Professor, CCER at Peking University
Among various explanations of current crisis, the interest cutting taken by Greenspan at the beginning of this century has been considered one of the most crucial reasons. Professor Lu reappraises this assertion through a retrospect of the Fed's monetary policies since the 1950s.
The federal fund rate has been cut from 6.5% in July 2000 to 1% in July 2003 and remains at that level until June 2004. Although the 550 bps cut is only about the average of the twelve interest rate cuts by the Fed since 1953, the federal fund rate after cutting reaches the lowest level ever since 1963. Furthermore, the proportion of interest cut, more than 80% of the previous peak, is among the largest.
Federal fund rate is the primary instrument of the US monetary policy. Basically, it can be explained by two variables, inflation rate and growth rate, as characterized by the Taylor's Rule. Under the Taylor's Rule, short term rates are adjusted according to previous inflation rates. Generally, negative real interest rates should be avoided. However, the real interest rates had been negative for three and half years between the beginning of 2002 and August 2005. Negative interest rates became more severe if headline CPI rather than core CPI is examined.

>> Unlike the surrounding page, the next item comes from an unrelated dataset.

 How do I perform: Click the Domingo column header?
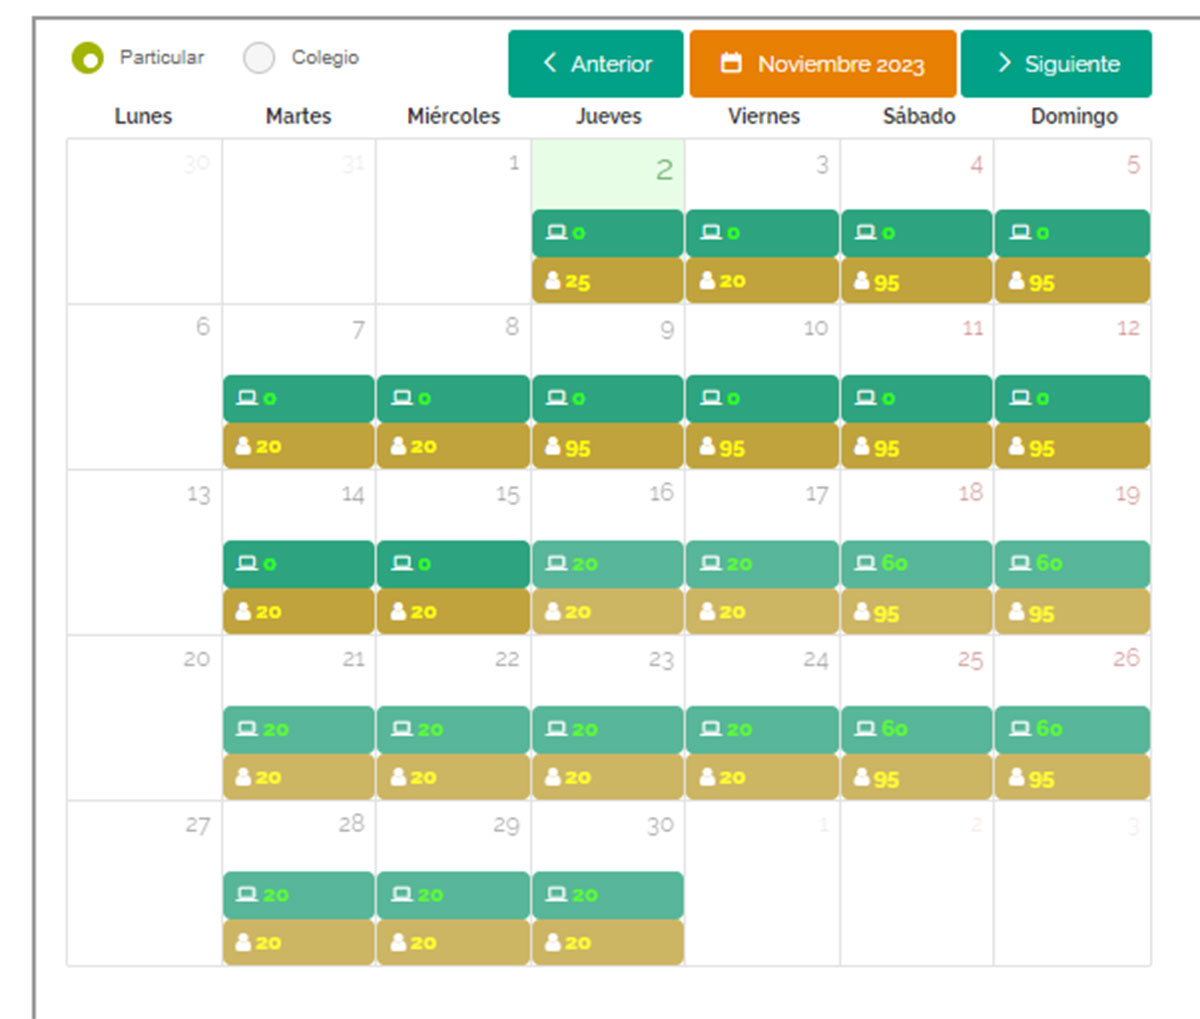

Usually, as the Fed policies are contractive, long term interest rates rise along with short term rates. However, it was different when the Fed raised federal fund rates since June 2004, recognized as a conundrum by Greenspan in his autobiography. The conundrum is somewhat the result of globalization and outsourcing activities. On the other hand, abundant capital provided by foreign countries strengthened the market's belief that long term rates have been pushed downward permanently.
Financial crisis is the outcome of many factors including human behavior, regulation, environments and so on. The long-lasting low interest rates allured investors investing heavily on illiquid assets. Current monetary policy rule is also problematic. Emphasis on core inflation and ignorance of asset prices lead to an overexpansion of credit. Wrong expectation of the market aggravates the crisis.